The direct formula for calculating the #n#-th term of an geometric sequence #t_1, t_2, \ldots#, is: \[t_n=t_1\cdot r^{n-1}\] where #r# is the common ratio.
In general, the terms of a geometric sequence can be described as follows:
\[\begin{array}{lcl}
t_1&=&t_1 \\
t_2=t_1 \cdot r&=&t_1 \cdot r\\
t_3=t_2 \cdot r = t_1\cdot r \cdot r &=&t_1 \cdot r^2\\
t_4=t_3 \cdot r=t_1 \cdot r^2 \cdot r &=&t_1 \cdot r^3\\
\vdots \phantom{=t_2 \cdot r = t_1xx} &&\vdots\\
t_{20}=t_{19} \cdot r&=&t_1 \cdot r^{19}\\ \vdots \phantom{=t_2 \cdot r = t_1xx} &&\vdots
\end{array}\]
This leads us to the direct formula: \[t_n=t_1\cdot r^{n-1}\]
In this case, the sequence starts at #t_1#. We can also let the sequence start at #t_0#. In that case, the direct formula is: \[t_n=t_0\cdot r^n\]
This follows from the given formula since there are now #n+1# terms, and the initial term is #t_0#.

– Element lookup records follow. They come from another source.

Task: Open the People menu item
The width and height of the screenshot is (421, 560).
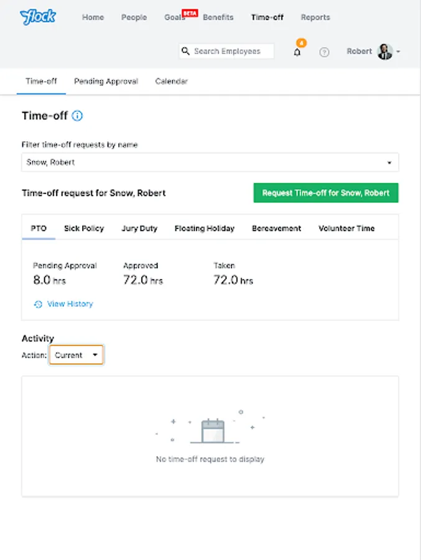Action: pos(134,17)
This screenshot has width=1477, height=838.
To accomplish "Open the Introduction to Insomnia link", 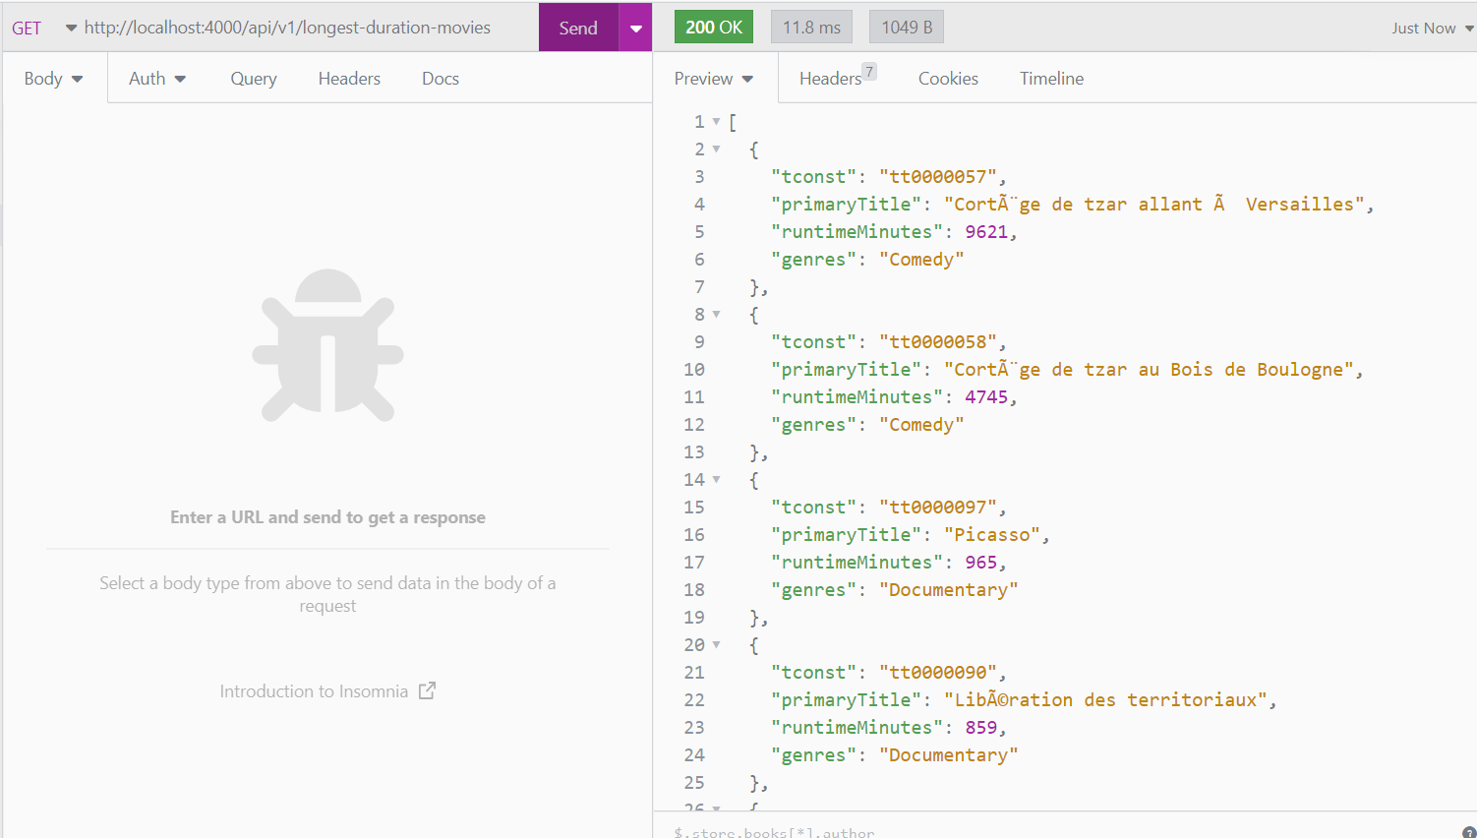I will coord(314,689).
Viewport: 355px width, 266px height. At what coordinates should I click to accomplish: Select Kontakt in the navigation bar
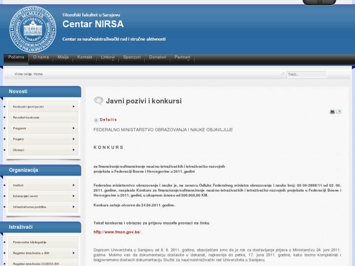(x=84, y=58)
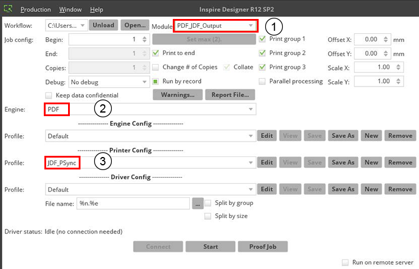
Task: Click the Unload workflow button
Action: click(x=104, y=25)
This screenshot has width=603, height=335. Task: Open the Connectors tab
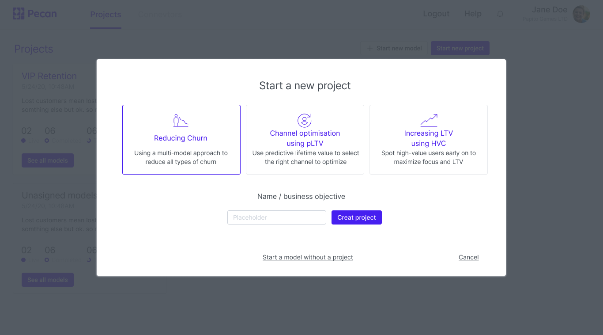(160, 15)
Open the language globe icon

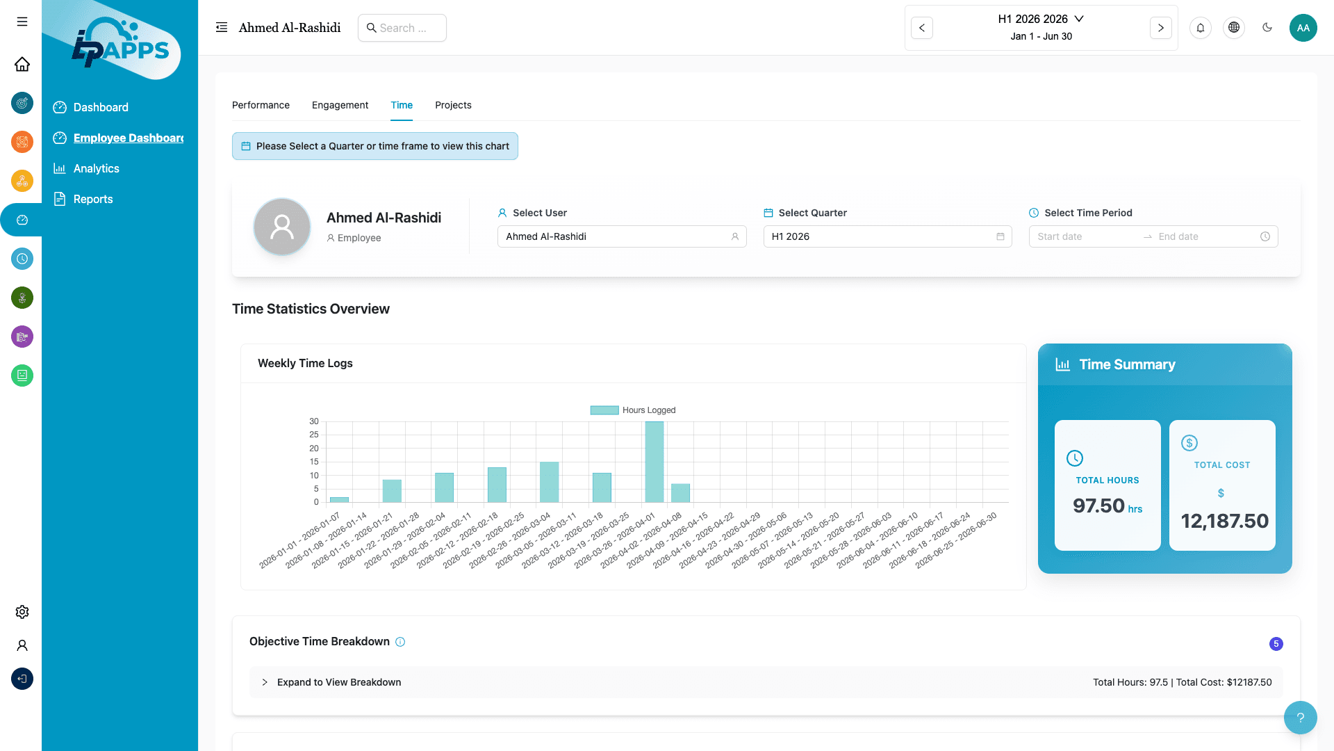[1234, 28]
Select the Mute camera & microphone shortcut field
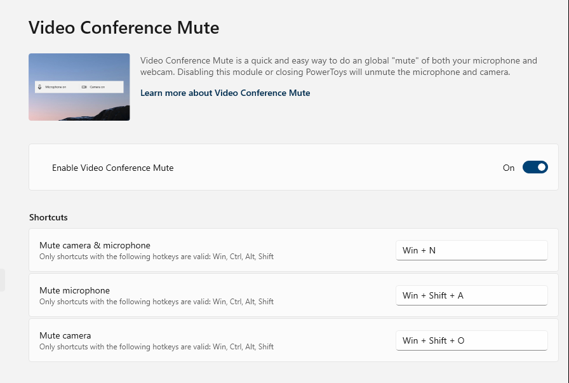This screenshot has width=569, height=383. (471, 250)
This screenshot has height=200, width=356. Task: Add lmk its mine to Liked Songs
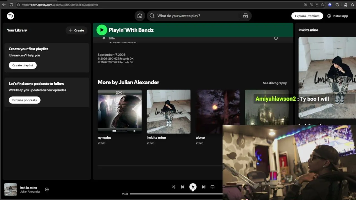tap(47, 189)
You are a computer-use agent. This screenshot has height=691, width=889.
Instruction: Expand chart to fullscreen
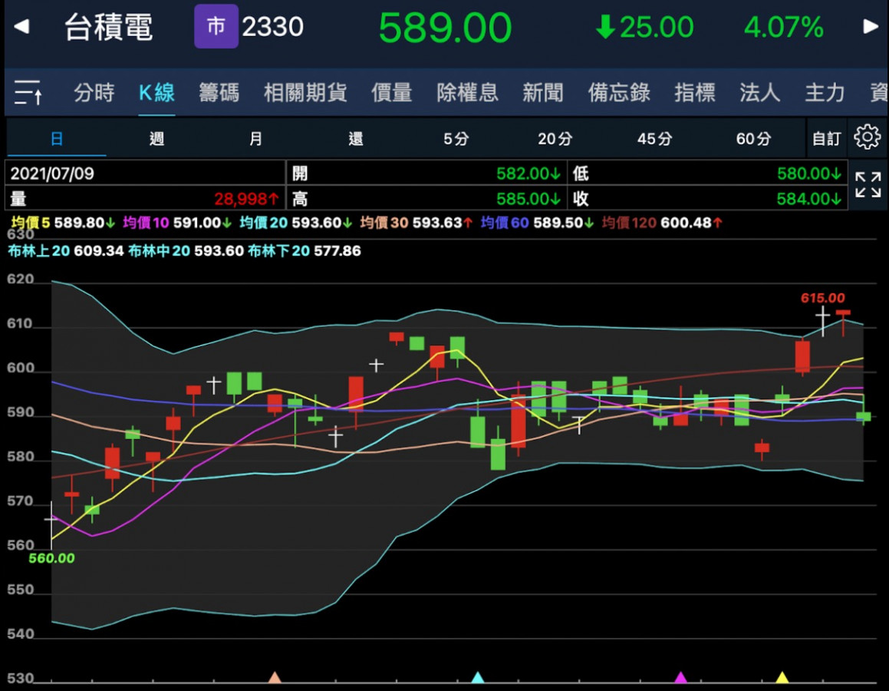[868, 185]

Notice that if we replace the addition by multiplication and multiplication by exponentiation in the direct formula for the term with rank number #n# of an arithmetic sequence, we end up with the direct formula for the term with rank number #n# of a geometric sequence.

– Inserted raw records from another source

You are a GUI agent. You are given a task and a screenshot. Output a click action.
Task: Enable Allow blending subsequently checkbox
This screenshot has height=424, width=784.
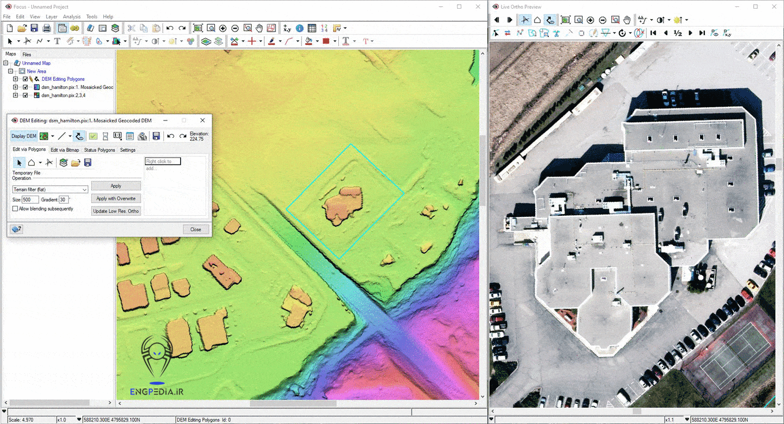point(16,209)
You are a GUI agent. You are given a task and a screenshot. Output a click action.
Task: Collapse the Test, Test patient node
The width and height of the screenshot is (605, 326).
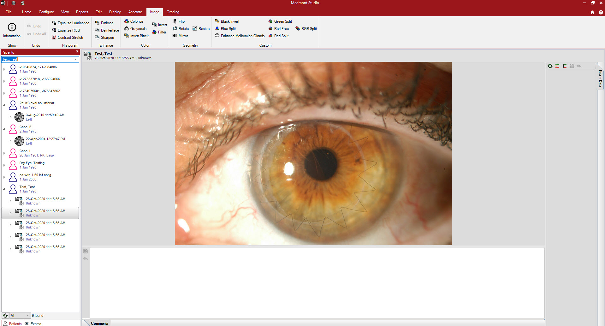(x=4, y=189)
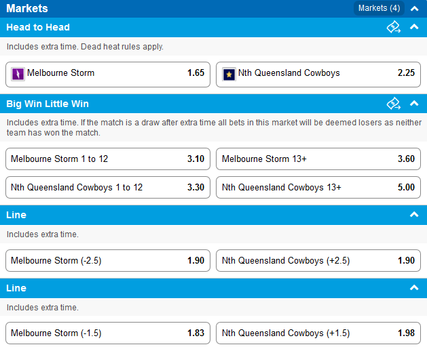Bet on Nth Queensland Cowboys (+2.5) line
427x349 pixels.
pos(318,261)
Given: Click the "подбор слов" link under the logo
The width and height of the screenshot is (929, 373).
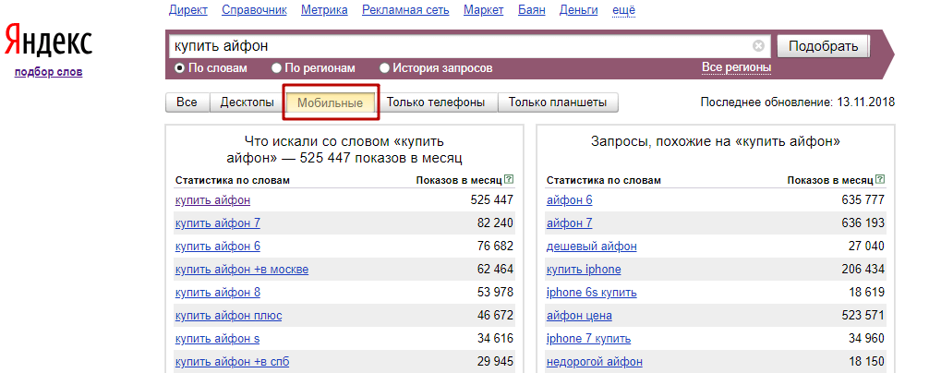Looking at the screenshot, I should click(48, 71).
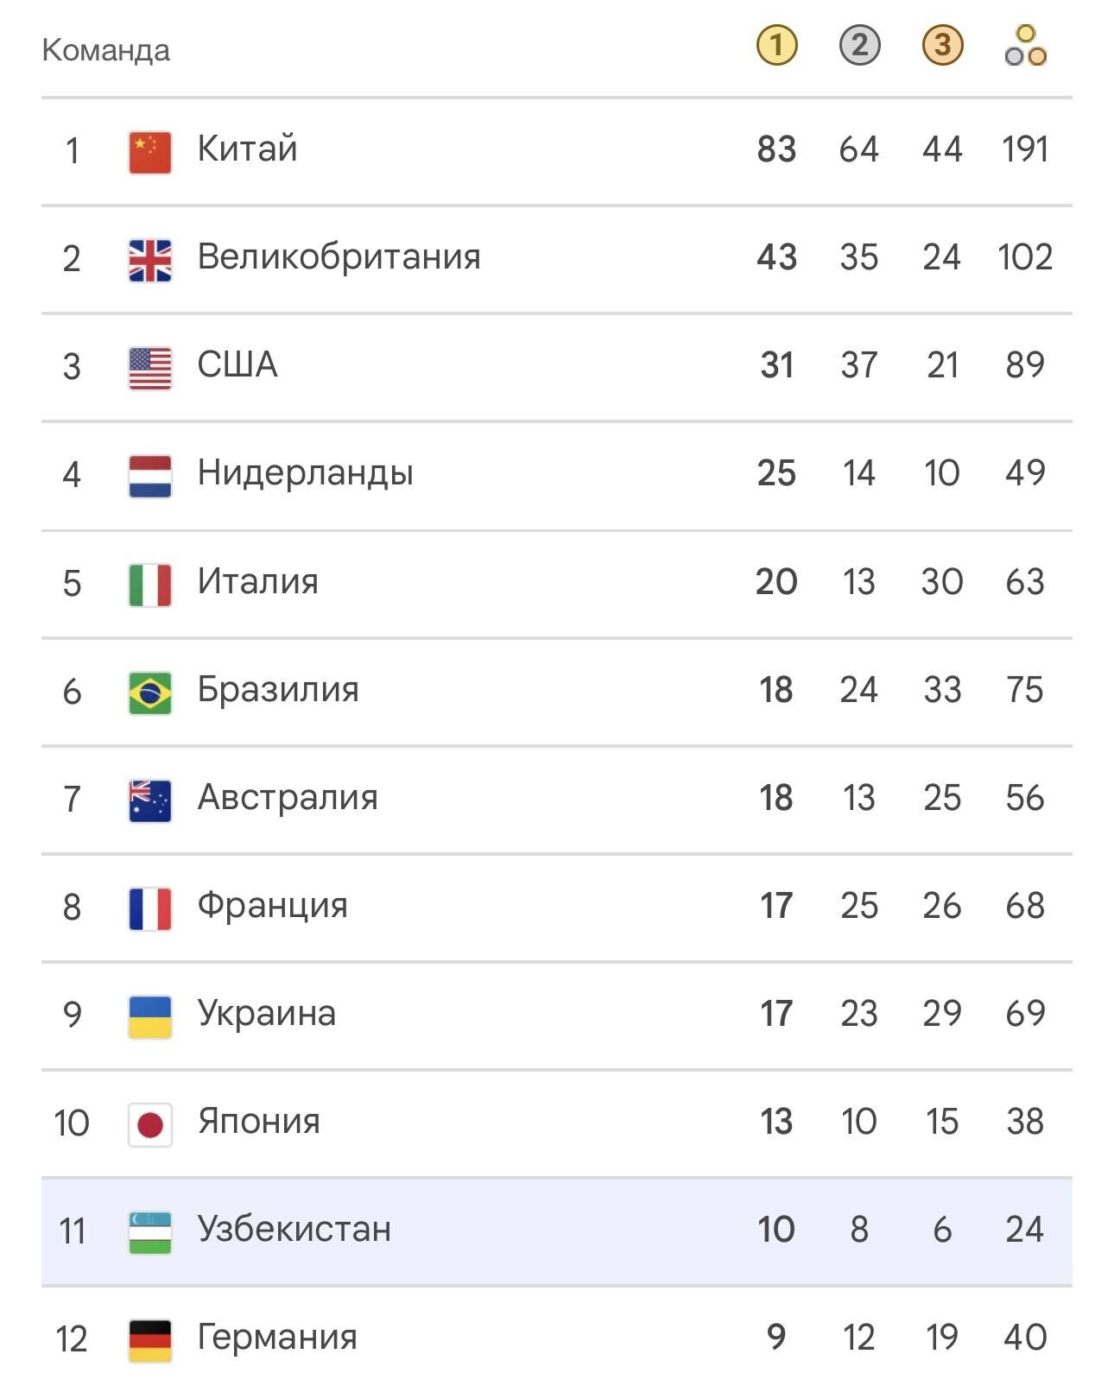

In other words: the logarithm of the #n#-th term of a geometric sequence is the #n#-th term of an arithmetic sequence. In there, the difference of the arithmetic sequence is equal to the logarithm of the common ratio.
Here are a couple of examples which show how we can compose the direct formula and how it can be used to calculate a term.
Which direct formula corresponds with the following geometric sequence?\[a_1=1,\quad a_2=2{,}\quad a_3=4{,}\quad a_4=8{,}\quad\ldots\]
#a_k=# #2^{k-1}#
Given is the fact that #a_k# is a geometric sequence. This means that the direct formula is equal to #a_k=a_1 \cdot r^{k-1}#, in which #r# is the common ratio. hence, we have to determine #a_1# and the common ratio.
- The initial term #a_1# is given and equal to #1#.
- The common ratio is equal to #r=\frac{2}{1}=2#.
Consequently, the direct formula gives \[a_k=2^{k-1}\]